Attribute-based performance

. We also report the attribute-based results of our FANet versus other state-of-the-art RGB-T trackers, including L1-PF, KCF+RGBT, MEEM+RGBT, SOWP+RGBT, CSR-DCF+RGBT, CFNet+RGBT, MDNet+RGBT, SGT and MDNet+RGBT, as shown in Table 1. The attributes include no occlusion (NO), partial occlusion (PO), heavy occlusion (HO), low illumination (LI), low resolution (LR), thermal crossover (TC), deformation (DEF), fast motion (FM), scale variation (SV), motion blur (MB), camera moving (CM) and background clutter (BC). The results show that our method performs the best in terms of most challenges except for NO, LR, FM, and SV. It demonstrates the effectiveness of our FANet in handling the sequences with the appearance changes and adverse conditions. The following major observations and conclusions can be drawn from Table 1.

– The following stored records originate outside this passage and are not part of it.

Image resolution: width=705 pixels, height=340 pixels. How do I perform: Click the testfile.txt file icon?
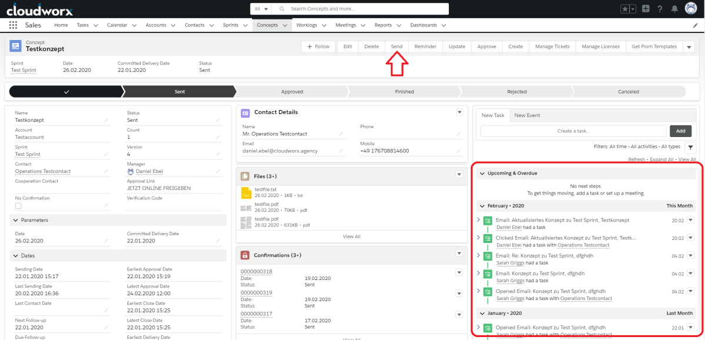(x=246, y=193)
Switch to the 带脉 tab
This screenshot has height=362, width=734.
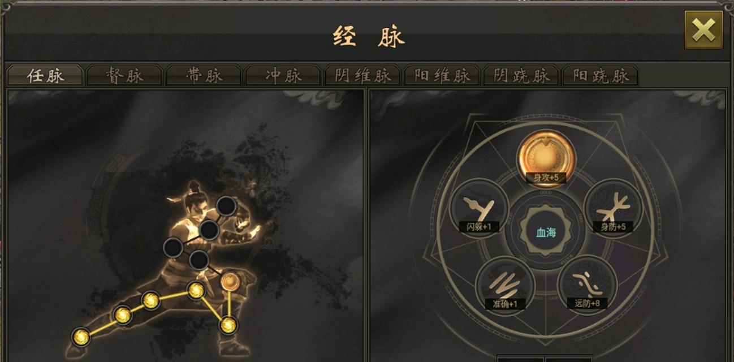tap(204, 76)
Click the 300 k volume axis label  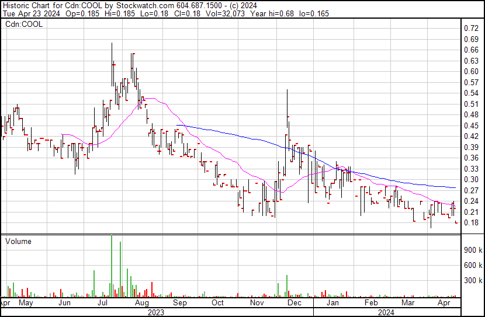472,280
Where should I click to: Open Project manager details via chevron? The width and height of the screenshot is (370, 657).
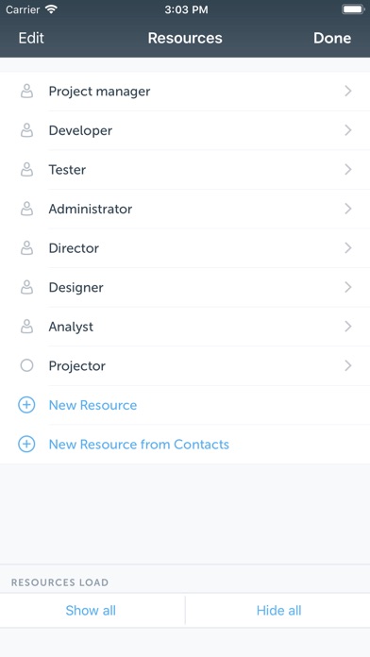point(347,91)
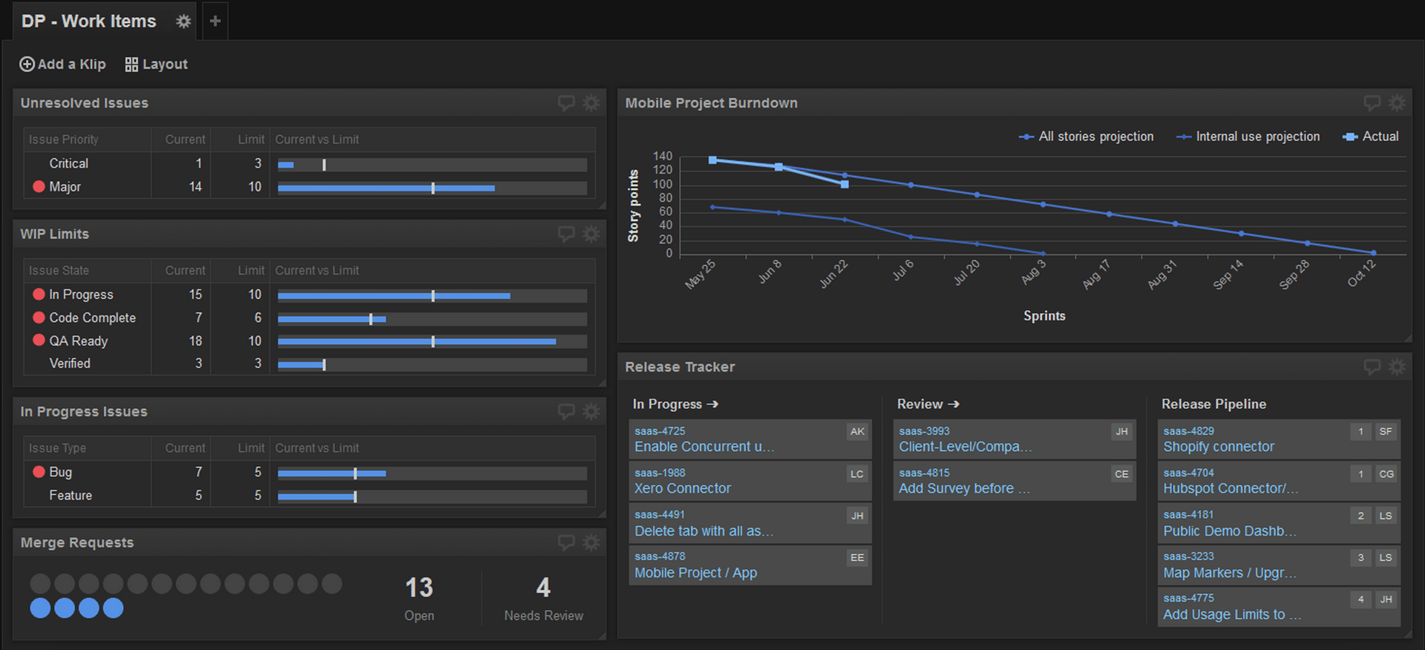Open the DP - Work Items tab settings gear
Screen dimensions: 1425x650
(183, 22)
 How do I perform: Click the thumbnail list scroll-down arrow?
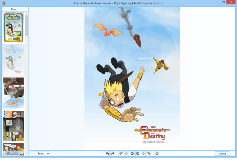click(x=26, y=154)
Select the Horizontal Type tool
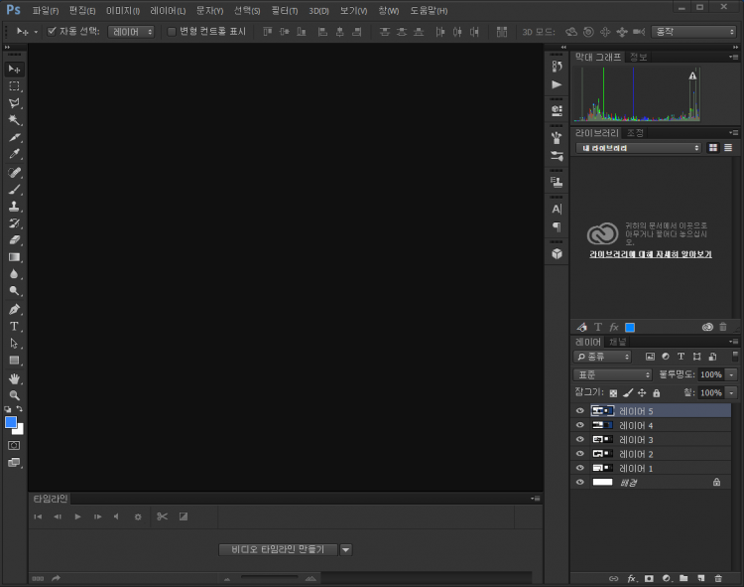The image size is (744, 587). 15,326
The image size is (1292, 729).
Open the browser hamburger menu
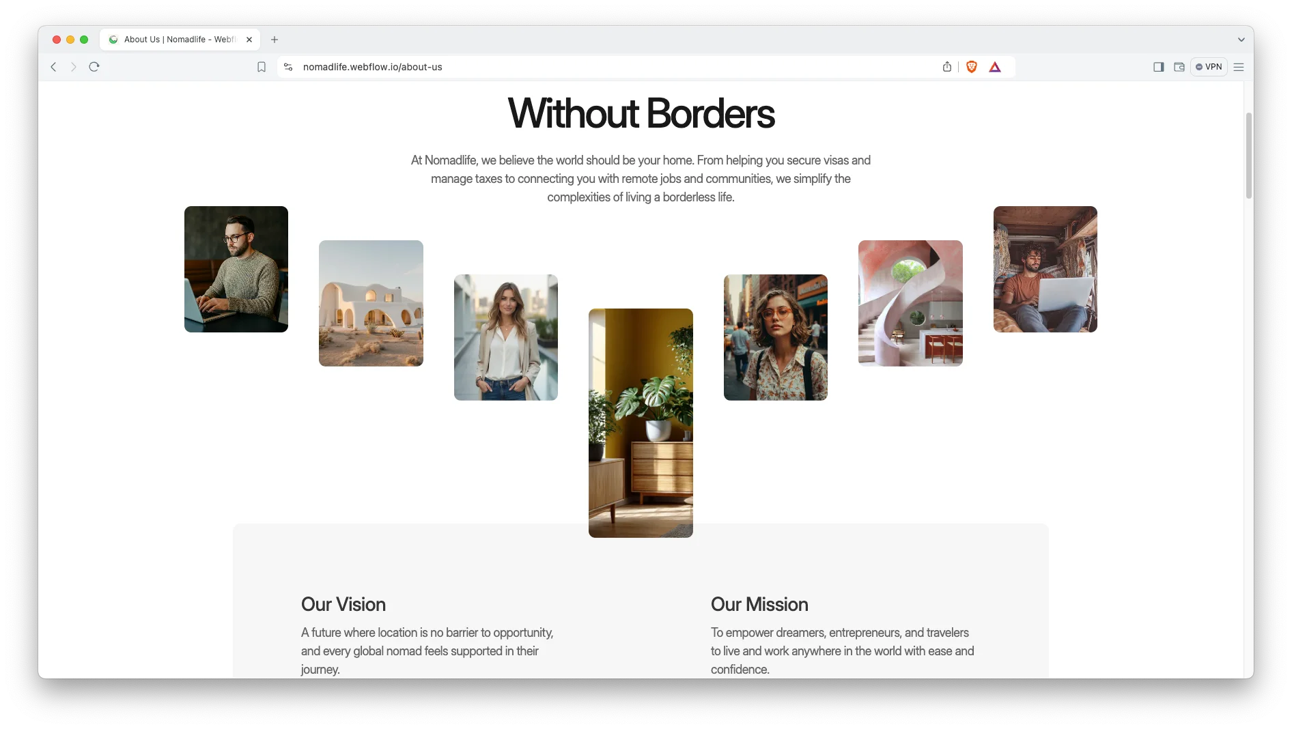1239,67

First, although SGT and MDNet+RGBT perform well when no occlusion occurs, their performance drop a lot when partial or heavy occlusions happen. Our FANet keeps high tracking performance with partial or heavy occlusions, which proves the aggregated hierarchical features are able to improve the tracking robustness in presence of occlusions. Second, in adverse lighting conditions and thermal crossover, FANet outperforms all other trackers. It can be explained that adaptive incorporation from RGB and thermal information can boost tracking performance significantly (e.g. FANet versus MDNet+RGBT). And our strategy to predict the modality weights is more robust than other existing methods (e.g., FANet versus SGT). Third, our framework is robust to the significant appearance changes of target object and the effects of cluttered background by observing its performance under deformation, scale variation, camera moving and background clutter. Finally, unsatisfying results are usually generated in low-resolution video sequences by our FANet. It may attribute to the hierarchical feature aggregation is unable to help improve feature representation for the target object with less appearance information.

Qualitative performance

. The qualitative comparison of our FANet versus four state-of-the-art RGB-T trackers on four video sequences is presented in Fig. 6, including MDNet [26]+RGBT, SGT [21], MEEM [36]+RGBT and CSR-DCF [24]+RGBT. Overall, our method is effective in handling the challenges of occlusion, background clutter, appearance variation, thermal crossover, low resolution and illumination variation. For example, in Fig. 6 (b), our method performs well in presence of partial and heavy occlusions and large appearance changes while other trackers lose the target when occlusion happens. In Fig. 6 (c), the football is totally invisible in thermal source but the visible images can provide reliable information to distinguish the target from the background. In this case, all compared methods lose the target. But our FANet method tracks it robustly by adaptively incorporating useful information from these two modalities.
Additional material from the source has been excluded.